How about if you cap the power of the GPU? Modern semiconductors have non-linear performance:efficiency curves. It's often possible to get big energy savings with only small loss in performance.
Why is that "insane?" Drawing the same image in Photoshop, or modeling and rendering it, in the same quality and resolution on the same computer, would require much more time and energy.
> Drawing the same image in Photoshop, or modeling and rendering it, in the same quality and resolution on the same computer, would require much more time and energy.
Right, but there was a point at which we could stop people from doing stupid shit because it's useless and they're bad with money. Now it seems we've embraced irrational and misanthropic spending as a core service.
We honestly just need to take money away from people who obviously have no clue what to do with it. Using AI seems like a perfect signal for people who have lost touch with an understanding of value.
A 1024x1024 image seems like an unrealistically small image size in this day and age. That’s closer to an icon than a useful image size for display purposes.
I think you're being hyperbolic. On a 1080p screen that's almost the entire vertical real estate. You'd upscale it if you're going to actually use this thing for "useful purposes" like marketing material, but that's not an icon.
A bit, I do admit. But given the ubiquity of 2k+ screens I don’t think it’s entirely hyperbolic. Closer to an icon in size, I meant, not necessarily usage.
I just chose this step for calculations, as it's the most energy intensive part of my AI workflow. Upscaling / extending to get a usable result is really fast by comparison, and I only do it for a few images. It sort of rounds down to zero.

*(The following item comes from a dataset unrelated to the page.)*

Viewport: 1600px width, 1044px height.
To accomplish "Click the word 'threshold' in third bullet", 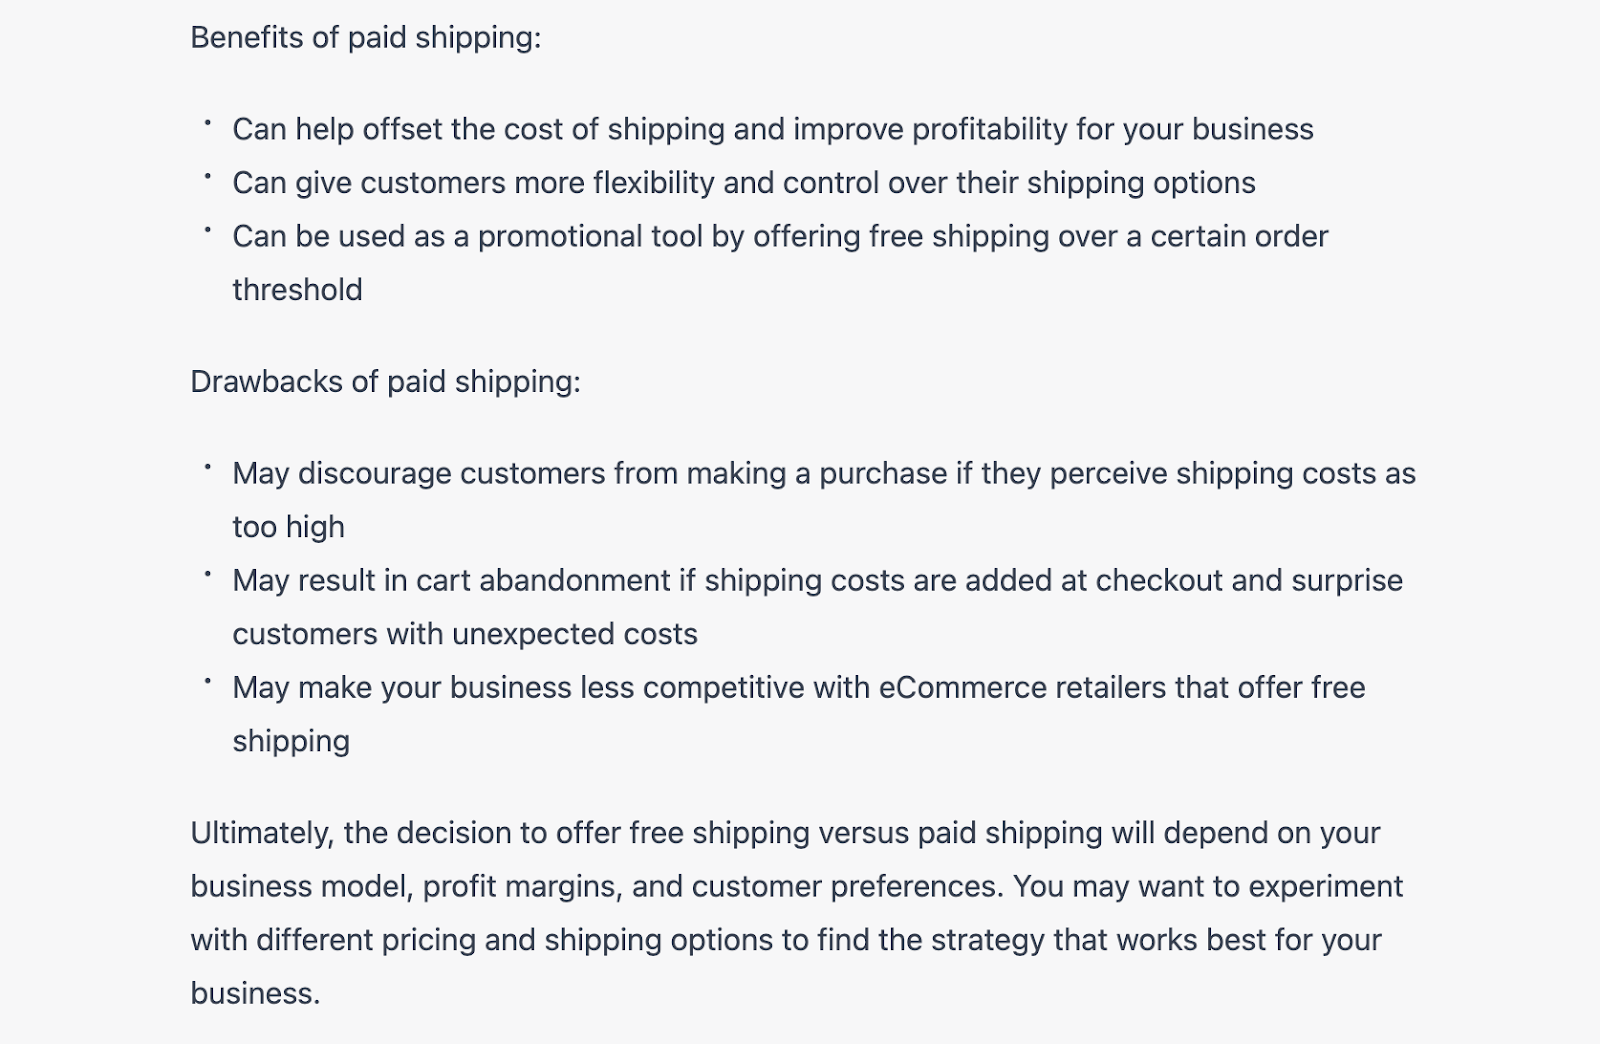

Most of the energy cost is how many images I have to generate to get a satisfactory one (say 100 with a decent prompt). Looking at the broader picture, the biggest energy cost of all is hiring a human designer for layout / typography and to produce print-ready files. Then managing the manufacturer, haha.
A bit off topic, but hopefully something that will brighten your day: I make physical products, so they have to be perfect (it also means I deal in DPI, not pixels). AI speeds up the number of concepts I can generate and send to contractors. I don't try to copy anyone's specific style, that would be boring. I'm sure there are less wholesome uses of this AI thing, but I feel like I've stumbled into something I'm comfortable with.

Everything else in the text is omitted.